Our people

Kef Prasit

Kef Prasit received his bachelor’s degree from the University of British Colombia, undergoing further training at the Harvard Medical School’s Department of Pathology.

Kef is currently a PhD student in the Malaghan Institute’s Cancer Immunotherapy Programme led by Professor Ian Hermans, looking at the intratumoural combination of pattern recognition receptor and iNKT cell agonists. His work is sponsored by Victoria University and the Maurice Wilkins Centre.


Research interests

My research interests involve harnessing the innate and adaptive immune systems to eradicate cancers and provide a durable systemic immune response.

The overall goal of our research is to create novel immunotherapeutic strategies against cancer including vaccination. By harnessing the immune system to treat cancer, we hope to cure more patients without the significant side-effects associated with chemotherapy and radiation.

Research group

Cancer Immunotherapy Programme
Cancer Immunotherapy Programme Leader: Professor Ian Hermans
Senior Research Fellow: Dr Olivier Gasser
Clinical Research Fellow: Dr Robert Weinkove
Research Fellow: Dr Laura Ferrer-Font
Senior Research Officer: Kathryn Farrand
Ching-Wen Tang
Astrid Authier-Hall
Research Officer: Dr Nathaniel Dasyam
PhD Student: Joshua Lange
Olivia Burn
Regan Fu
Kef Prasit
Ellie-May Jarvis

Research projects

My project looks at vaccination strategies both in situ and adjuvant/peptide based.
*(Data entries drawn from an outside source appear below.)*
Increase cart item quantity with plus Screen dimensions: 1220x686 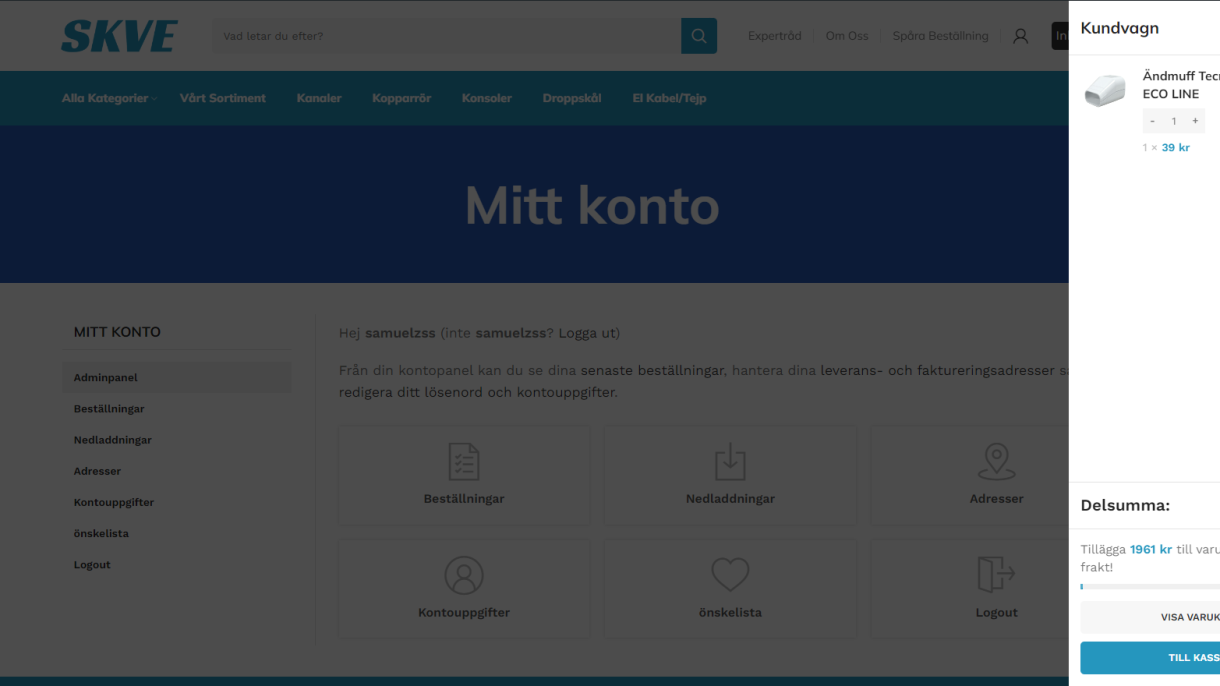tap(1195, 121)
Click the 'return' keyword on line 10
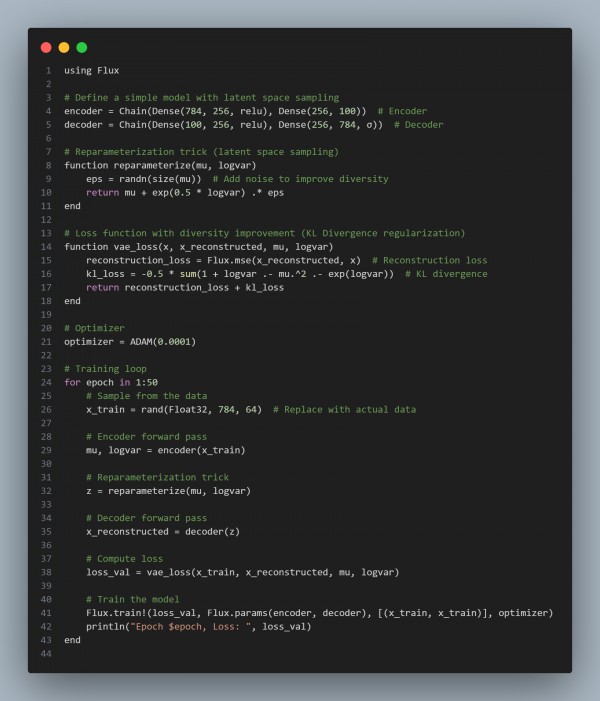The image size is (600, 701). coord(102,193)
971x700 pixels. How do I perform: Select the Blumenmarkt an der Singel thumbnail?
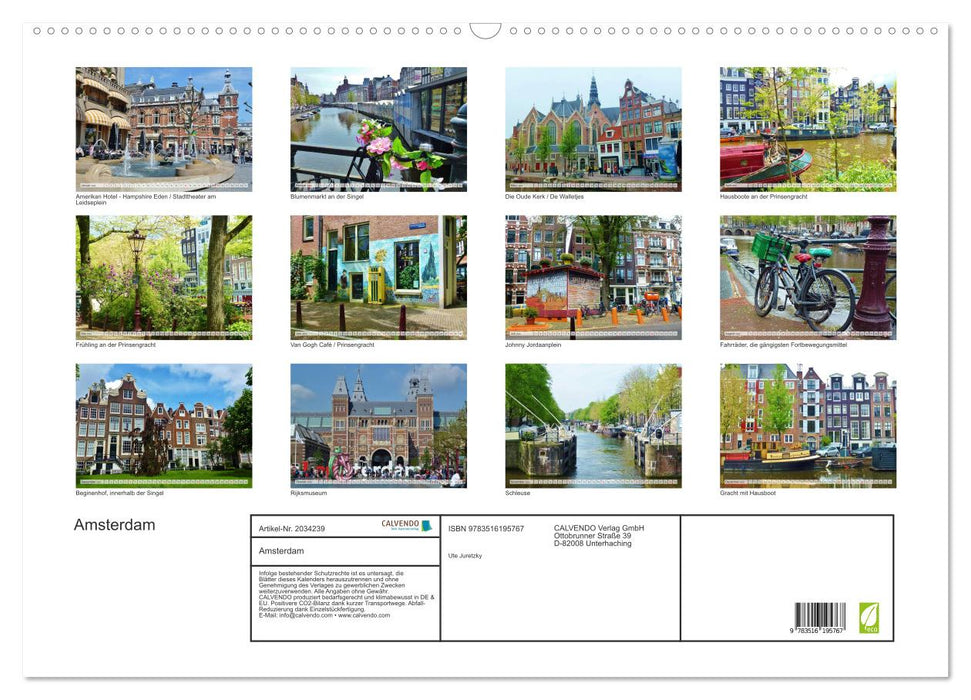pos(378,128)
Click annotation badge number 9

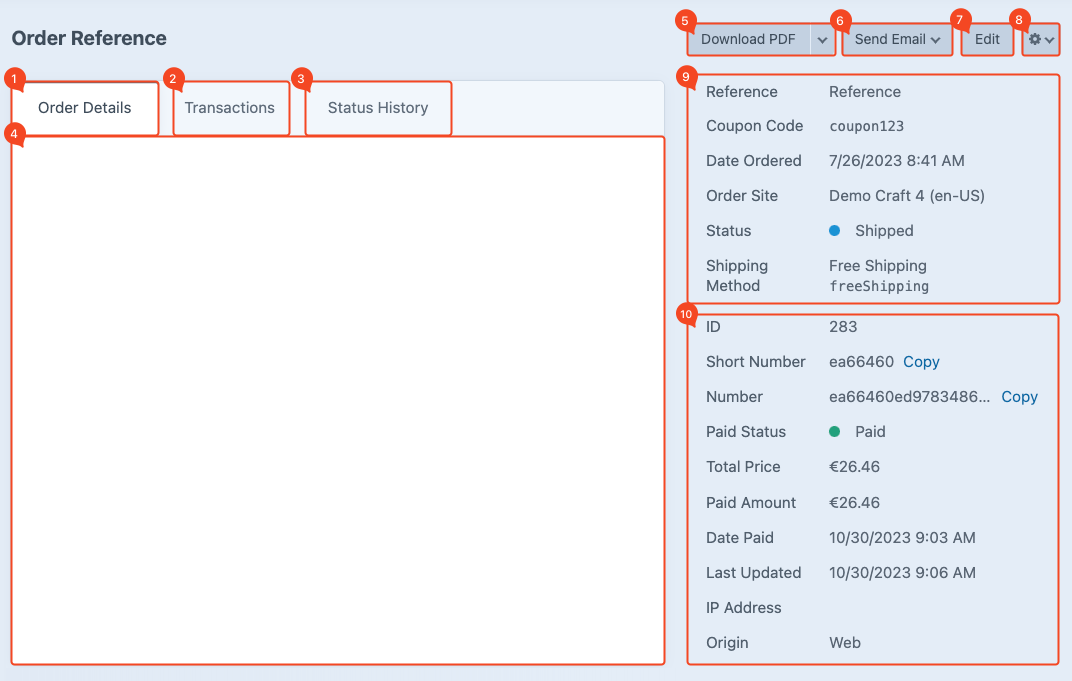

By delivering our therapeutic agents locally, we stimulate innate and adaptive immune cell populations to induce local tumour cell killing which in turn can lead to systemic adaptive immune response that both eradicates the cancer and generates long term memory against it.

The project looks at the intratumoural combination of damage and pathogen associated molecular patterns with a-galactosylceramide a potent iNKT cell agonist isolated from marine sponges. By introducing these agents locally into the tumour, we hope to turn the tumour’s microenvironment from “cold” and immunosuppressive into a “hot” one; whereby we overcome the tumour’s immunosuppressive microenvironment, allowing immune cells to more efficiently/easily infiltrate and eradicate the tumour.